— Task statement —
Reproduce every one of the records below word for word, leaving out the pictures.

─── Material for the task ───

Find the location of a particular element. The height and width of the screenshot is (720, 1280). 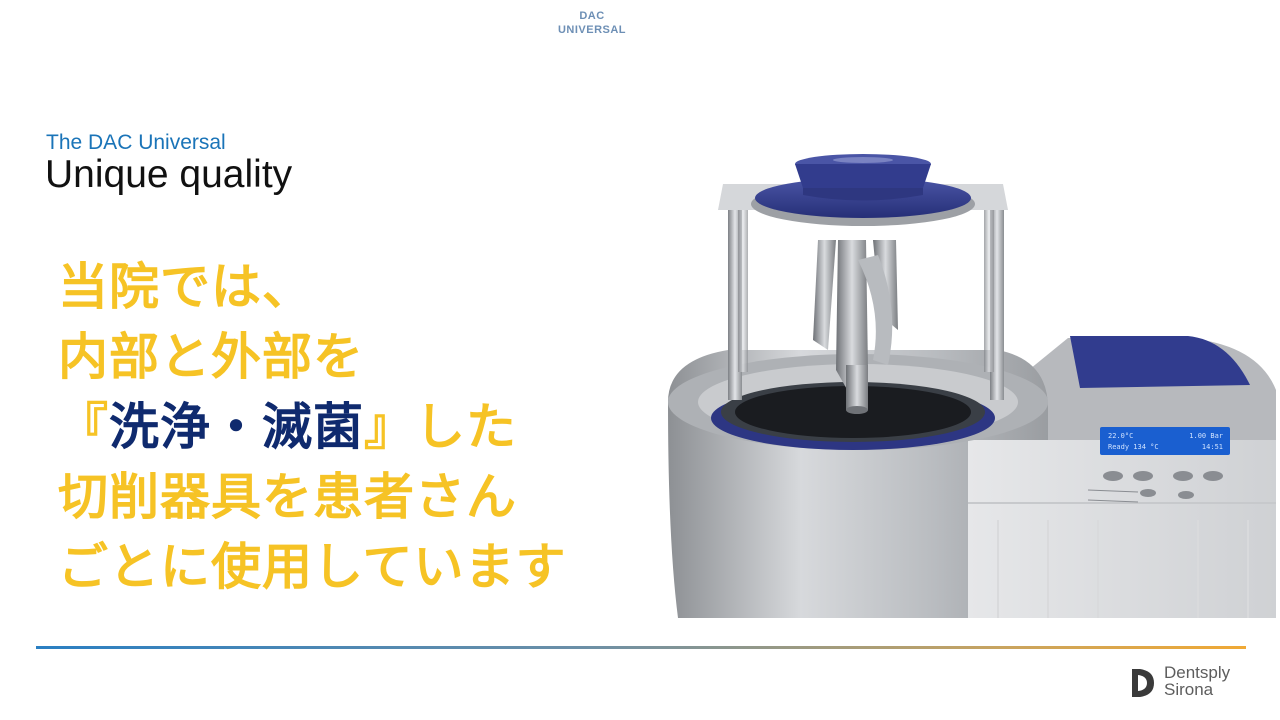

header-tag: DAC UNIVERSAL is located at coordinates (592, 23).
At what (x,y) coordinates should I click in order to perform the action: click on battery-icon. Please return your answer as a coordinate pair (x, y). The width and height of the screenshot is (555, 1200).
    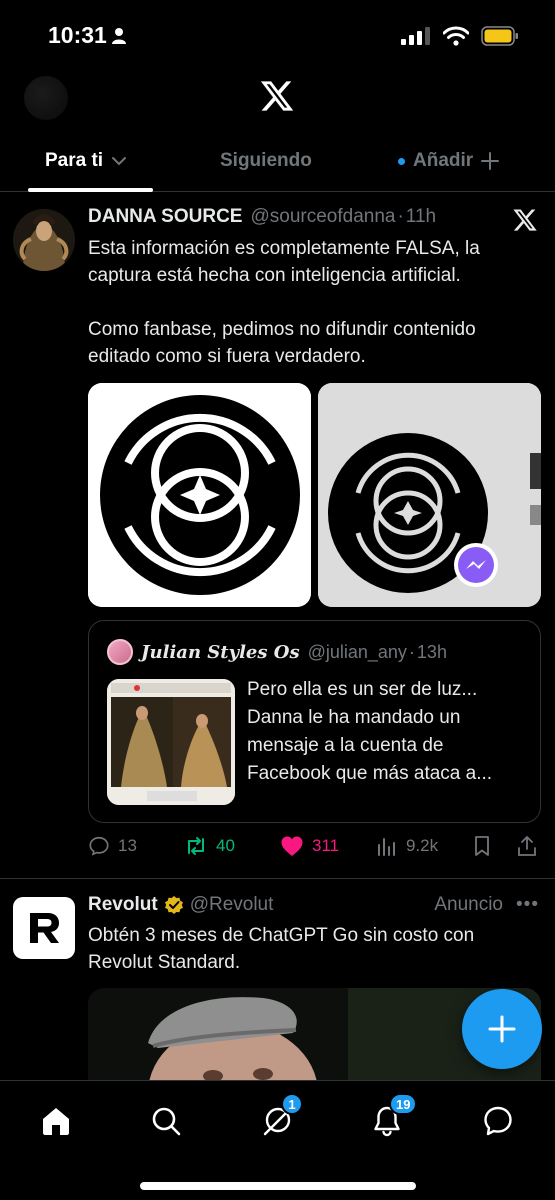
    Looking at the image, I should click on (500, 36).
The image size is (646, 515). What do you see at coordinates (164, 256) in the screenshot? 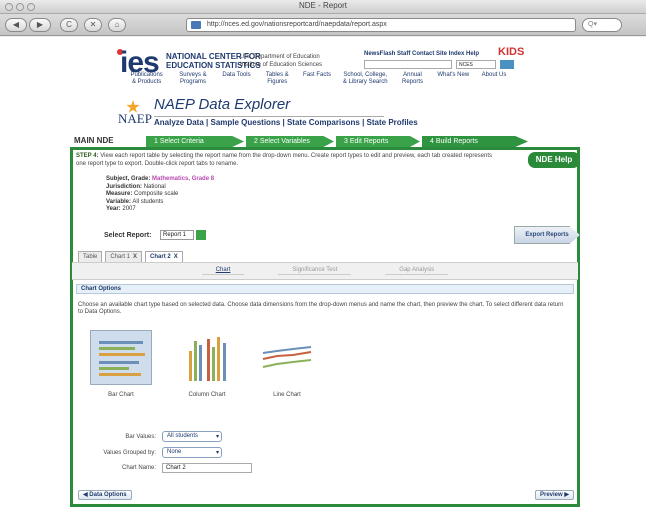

───

— Task output —
Find the location of a particular element. The height and width of the screenshot is (720, 1280). 

header-tag: DAC UNIVERSAL is located at coordinates (592, 23).
At what (x,y) coordinates should I click in order to perform the action: click on battery-icon. Please return your answer as a coordinate pair (x, y). The width and height of the screenshot is (555, 1200).
    Looking at the image, I should click on (500, 36).
The image size is (646, 515). What do you see at coordinates (164, 256) in the screenshot? 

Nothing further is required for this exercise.